> **Data lines**
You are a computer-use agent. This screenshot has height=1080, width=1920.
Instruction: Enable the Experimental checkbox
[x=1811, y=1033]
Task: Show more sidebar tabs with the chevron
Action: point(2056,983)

> **What this task involves**
Copy out every line of the listing above word for word, without changing anything.

> **Output of the exercise**
You are a computer-use agent. This screenshot has height=1080, width=1920.
Instruction: Enable the Experimental checkbox
[x=1811, y=1033]
Task: Show more sidebar tabs with the chevron
Action: point(2056,983)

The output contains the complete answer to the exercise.